If you have somebody who is reluctantly babying you 24/7, you will probably be giving up a healthy relationship.

If you are babying yourself 24/7, then you are giving up your social and professional anonymity with regard to your little self, which also means you may be giving up a lot of career potential.

If you are diapering yourself 24/7 and babying yourself in your own free time, then your are really just giving up your own hesitation to freely be yourself, if frequent babying was your end goal. Also, you will end up caring around a bag a lot for the need of extra diapers, and taking trips places doubles the amount of luggage you have compared to others. Also, you might feel the desire to be more reclusive so you can be a baby more often, but it doesn't have to be that way. You are also giving up the ability to easily take care of bathroom care out in public, yes you can go in your diaper, but what happens when you have to change in public? Makes it a bit more difficult.

I personally do the last example.

i would like to find girlfriend ill been looking for one while maybe ask her if that's something she into maybe eavn take turns
 
Buhha said:
i would like to find girlfriend ill been looking for one while maybe ask her if that's something she into maybe eavn take turns

Get to know her for a while before springing the ABDL on her.
 
I'm glad you explained that you have Autism because that helps us in answering you. You may have said you had Autism in your introduction post, but we tend to forget some of the important things.

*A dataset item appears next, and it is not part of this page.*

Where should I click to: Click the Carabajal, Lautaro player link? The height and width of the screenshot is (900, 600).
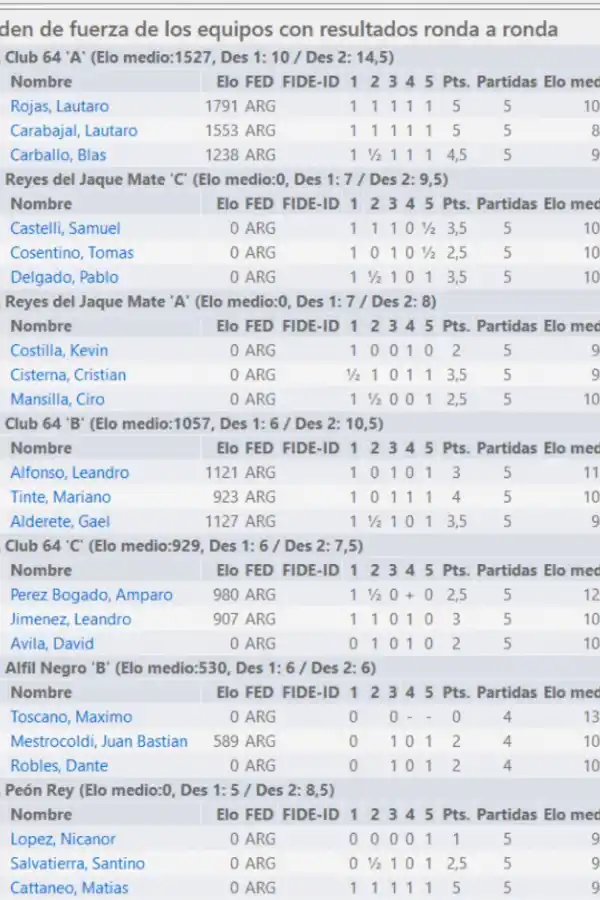(73, 130)
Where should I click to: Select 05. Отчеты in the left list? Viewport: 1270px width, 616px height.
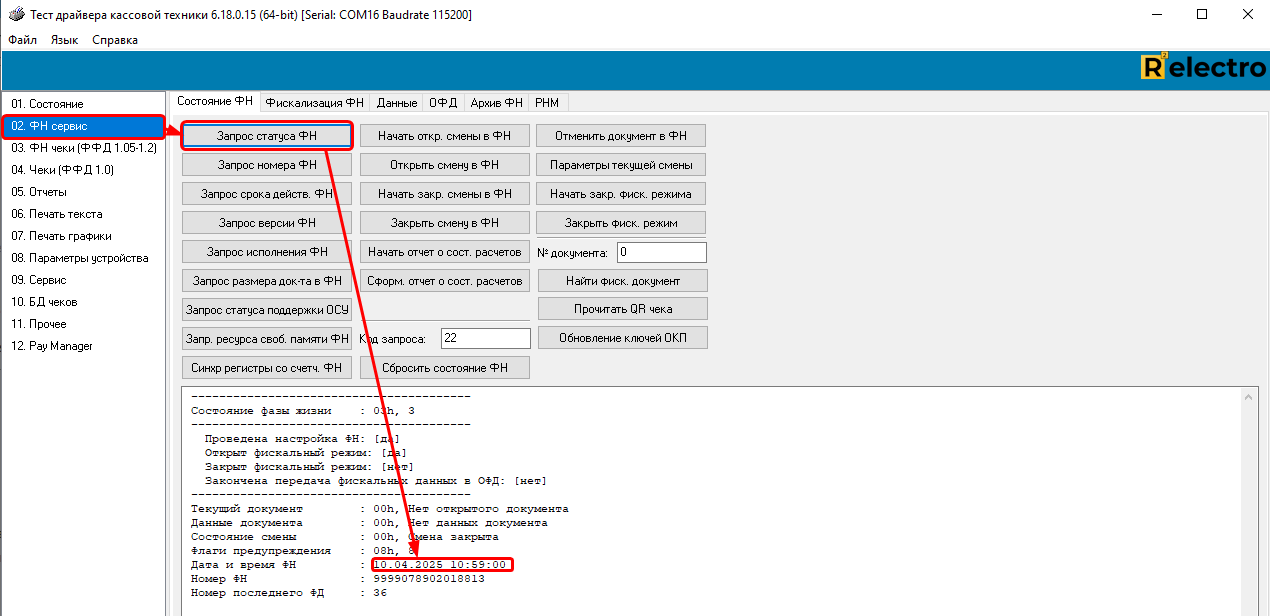click(x=39, y=192)
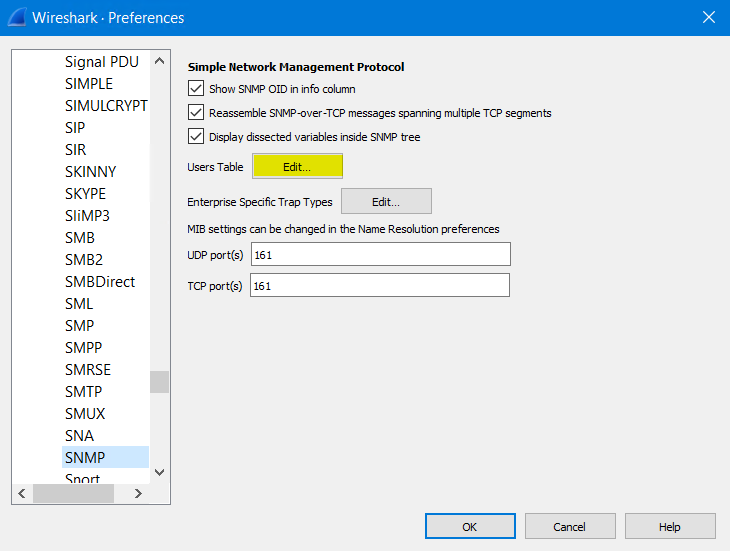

To answer your question, I think it would get very boring being treated like a baby 24/7. It would for me because there are so many adult things I do which I enjoy. I'm a professional musician and I love both playing and performing in front of people. I enjoy getting out on my bike, driving my Honda Pilot, reading, writing and doing a thousand other things.

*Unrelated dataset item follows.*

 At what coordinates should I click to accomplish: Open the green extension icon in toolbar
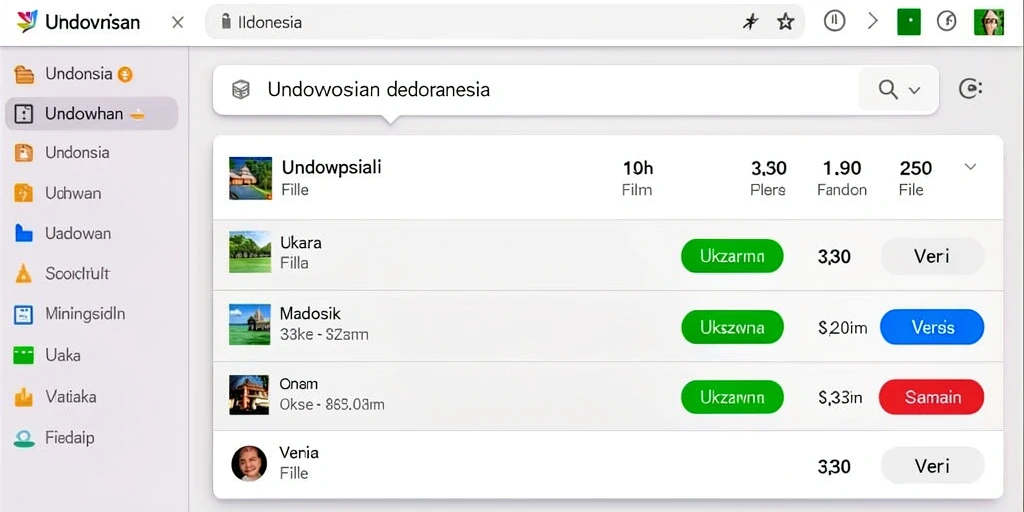click(909, 22)
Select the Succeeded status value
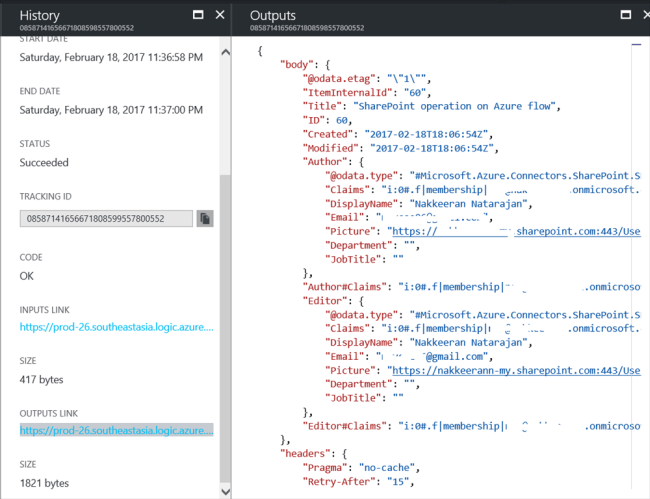The width and height of the screenshot is (650, 499). tap(45, 162)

When you read these stories of people being forcefully kept as a baby, regressed, dressed as a baby, etc., it sounds like it would be a dream come true for someone who is AB, which I am, but every day would drag on after awhile. I think being AB and regressing on certain days of the week, maybe one or two is more enjoyable because it gives you something to look forward to, and it's more of a unique experience if it isn't happening all the time. Anyway, to each their own as everyone is different.
 
ya come to think off maybe that's not what i want ill be ok being in dippers dirking a bottle and paci ill still doing some adult stuff.
 
I think moderation is the key. Don't just jump into the 24/7 lifestyle right away. Take time to explore, try things out, and see if you like them. Increase your little time and diaper use incrementally. If it becomes unfun or inconvenient then that is a good point to scale back.

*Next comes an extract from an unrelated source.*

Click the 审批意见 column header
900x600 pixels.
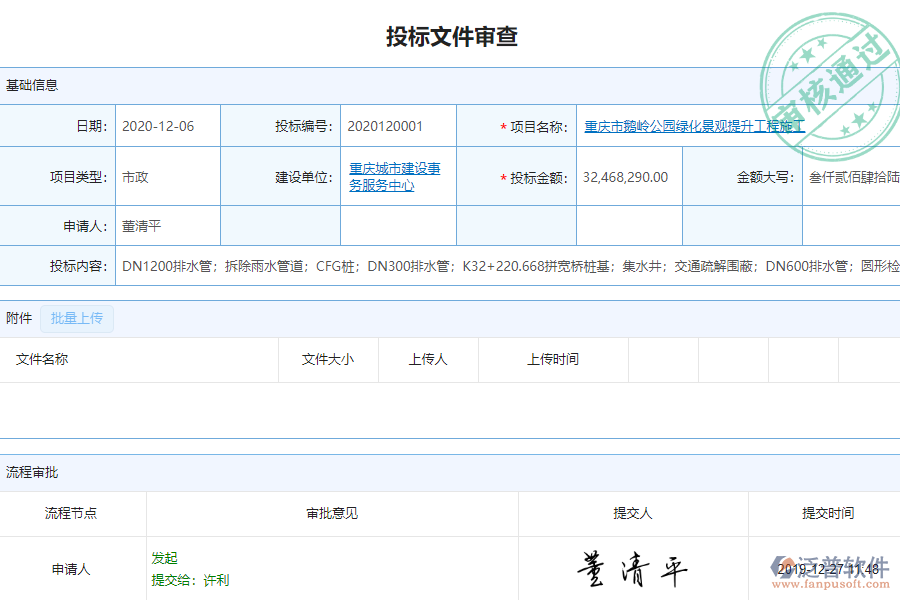pos(332,513)
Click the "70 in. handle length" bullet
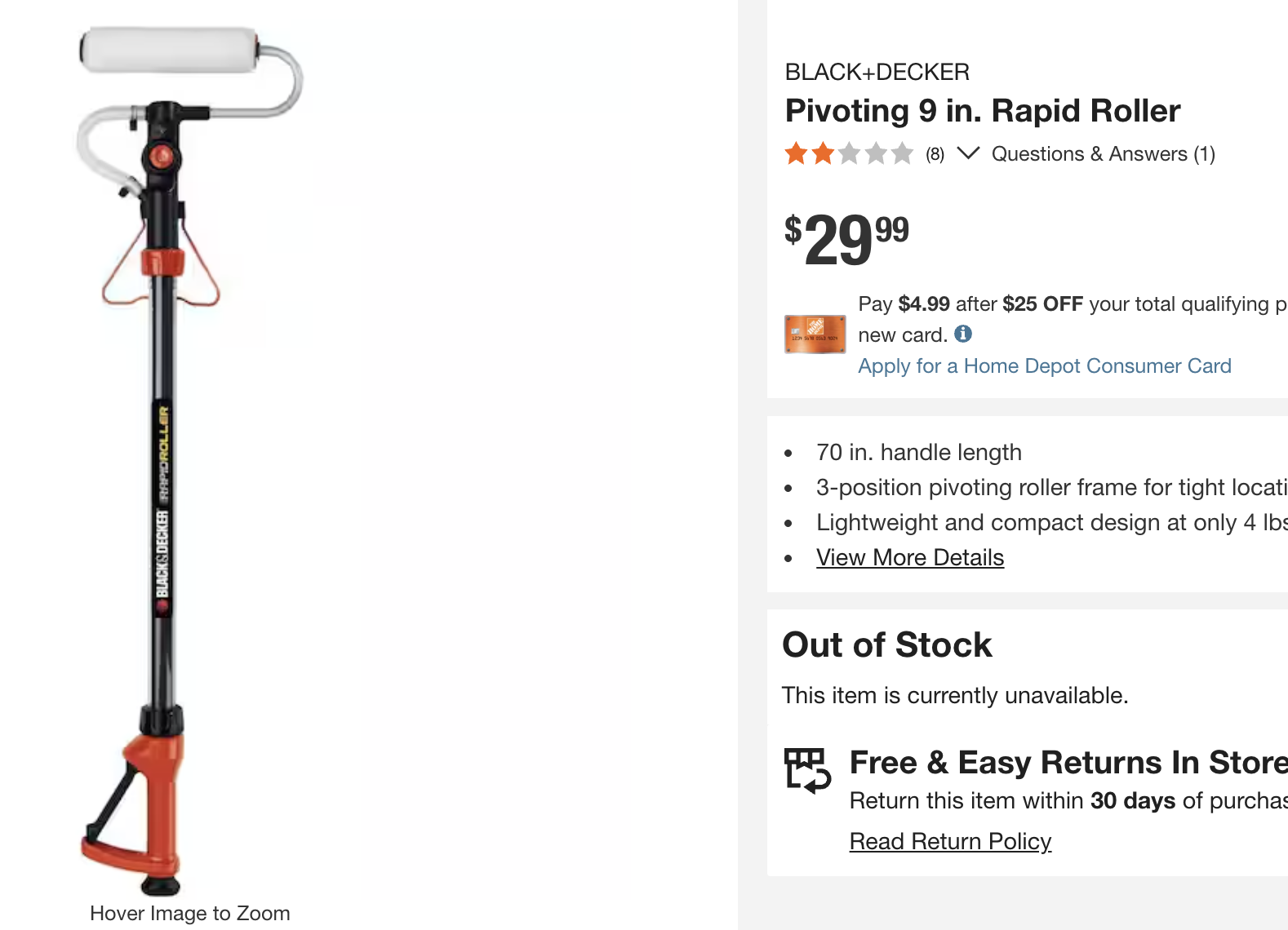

Trust me, I know how tantalizing it is to dream of living as a baby full time, but some fantasies are best left at that. In reality there are probably a lot of activities you would miss, and as others have pointed out, being a full time AB is unrealistic anyway. Maybe you'll want to wear diapers full time, or just at home. Perhaps you might engage in regular age play a couple of times a week, or just occasionally over the course of a long weekend. It's really up to, but take it slowly and try to find ballance with your other needs and desires.
 
come to think i don't want to be babied 24/7 there is adult like i doing and that am not ready to give up.